Pathology report gives prostate cancer survivor more treatment options
Even though several of Kelly Andersen’s relatives had faced prostate cancer, his own diagnosis in September 2013 came unexpectedly. He’d never experienced any symptoms. His doctor diagnosed the disease only after routine bloodwork done during his annual physical exam detected elevated PSA levels.
“I asked the doctor if it could just be a mistake, and he said he’d asked the lab to run it twice because my level was so high,” Kelly recalls.
Subsequent CT and MRI scans confirmed Kelly’s disease and showed that it’d spread to several lymph nodes around his body.
His oncologist in Oregon, where he lives, prescribed four rounds of chemotherapy to shrink the tumors. His PSA level dropped to below .05, but when it came time for surgery, the two surgeons with whom he’d previously met refused to operate on him. They told him that because he had small cell neuroendocrine carcinoma in addition to adenocarcinoma, his disease was too aggressive for surgery to matter.
“I came back home pretty discouraged,” Kelly recalls.

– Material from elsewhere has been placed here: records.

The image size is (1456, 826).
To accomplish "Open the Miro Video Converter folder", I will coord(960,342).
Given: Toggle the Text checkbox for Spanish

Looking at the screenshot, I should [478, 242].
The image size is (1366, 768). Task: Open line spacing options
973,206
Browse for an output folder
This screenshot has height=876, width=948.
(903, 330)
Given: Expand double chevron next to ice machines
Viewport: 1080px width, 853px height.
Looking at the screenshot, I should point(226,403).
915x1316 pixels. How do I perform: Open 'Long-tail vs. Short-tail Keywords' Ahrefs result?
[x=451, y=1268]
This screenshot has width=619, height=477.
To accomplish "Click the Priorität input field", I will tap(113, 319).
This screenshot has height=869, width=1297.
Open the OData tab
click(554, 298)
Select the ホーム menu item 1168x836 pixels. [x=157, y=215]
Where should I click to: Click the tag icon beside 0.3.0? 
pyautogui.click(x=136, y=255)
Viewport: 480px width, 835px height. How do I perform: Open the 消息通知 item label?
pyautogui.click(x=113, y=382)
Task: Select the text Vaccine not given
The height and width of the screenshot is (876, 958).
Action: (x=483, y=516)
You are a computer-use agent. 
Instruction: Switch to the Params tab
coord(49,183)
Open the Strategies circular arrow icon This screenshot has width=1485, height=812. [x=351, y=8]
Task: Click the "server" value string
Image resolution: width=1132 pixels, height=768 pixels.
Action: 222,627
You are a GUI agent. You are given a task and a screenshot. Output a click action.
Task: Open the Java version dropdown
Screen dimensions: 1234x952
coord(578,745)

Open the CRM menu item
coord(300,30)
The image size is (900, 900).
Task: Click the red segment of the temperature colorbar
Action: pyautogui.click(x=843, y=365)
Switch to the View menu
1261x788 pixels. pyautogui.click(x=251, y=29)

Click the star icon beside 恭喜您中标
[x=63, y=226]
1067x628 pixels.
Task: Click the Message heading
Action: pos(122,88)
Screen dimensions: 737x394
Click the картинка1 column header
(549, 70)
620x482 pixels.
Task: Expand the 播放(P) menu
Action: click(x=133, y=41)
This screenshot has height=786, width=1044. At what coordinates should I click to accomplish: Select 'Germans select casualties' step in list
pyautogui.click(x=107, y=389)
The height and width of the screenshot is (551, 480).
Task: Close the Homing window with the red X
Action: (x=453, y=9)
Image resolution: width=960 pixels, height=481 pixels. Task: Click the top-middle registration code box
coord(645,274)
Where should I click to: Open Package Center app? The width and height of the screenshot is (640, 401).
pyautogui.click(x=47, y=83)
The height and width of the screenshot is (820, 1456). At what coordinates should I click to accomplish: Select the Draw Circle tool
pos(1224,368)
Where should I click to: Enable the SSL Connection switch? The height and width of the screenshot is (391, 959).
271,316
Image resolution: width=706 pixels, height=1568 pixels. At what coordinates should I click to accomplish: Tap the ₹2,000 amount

Getting a second opinion at MD Anderson
But he didn’t give up. After speaking with his family doctor and doing some research on the internet, Kelly sent MD Anderson his records.
“MD Anderson got back to me within just a few days,” Kelly says.
“One of the things I really appreciated with Dr. Wang and MD Anderson is that when I was in Oregon, I had to wait 8-10 days to get scan results. At MD Anderson, I’d get result scans the same day,” Kelly says.
Kelly’s scans showed the cancer hadn’t progressed to his bones or internal organs, and his tumors had actually shrunk since his diagnosis. But since he wouldn’t be eligible for surgery until he showed no signs of neuroendocrine carcinoma, Kelly underwent a tissue biopsy to determine if chemotherapy had successfully killed the aggressive cancer.
Pathology report provides hope
Wang and Pisters analyzed Kelly’s diagnostic results with other MD Anderson prostate cancer specialists, including the pathologist who drafted Kelly’s biopsy results.
That changed the course of Kelly’s treatment. “The pathologist said that the cancer cells found in the biopsy were actually dead, so she’d felt that I’d had a good response to chemotherapy. That meant they could do surgery.”
That March, Kelly underwent a laparoscopic surgery, where Pisters removed Kelly’s prostate, along with the tumors and several lymph nodes. When he returned for his follow-up visit the next month, he showed no evidence of disease. That’s remained the case now for more than four years, and he’s even been off of hormonal therapy for almost 2 years.
“I can’t express my gratitude for Dr. Wang,” Kelly says. “She was thorough and wanted to give me every chance.”
Life after prostate cancer surgery
To minimize his risk of a recurrence, Wang kept Kelly on hormone-related medications such as Casodex, Lupron and Zometa until March 2017. He’s thankful he didn’t experience side effects from any of them.
Today, 66-year-old Kelly feels better than ever. Since his surgery, he’s been on several hiking and mountain climbing excursions and has cycled hundreds of miles.
“I’m grateful for God, my doctors, my children and all the prayers that came my way,” he says.
He’s also grateful that he never gave up on himself.
“Get a second opinion or a third or fourth opinion,” he advises others who aren’t satisfied with their treatment options – or lack thereof. “It just amazes me the difference it can bring.”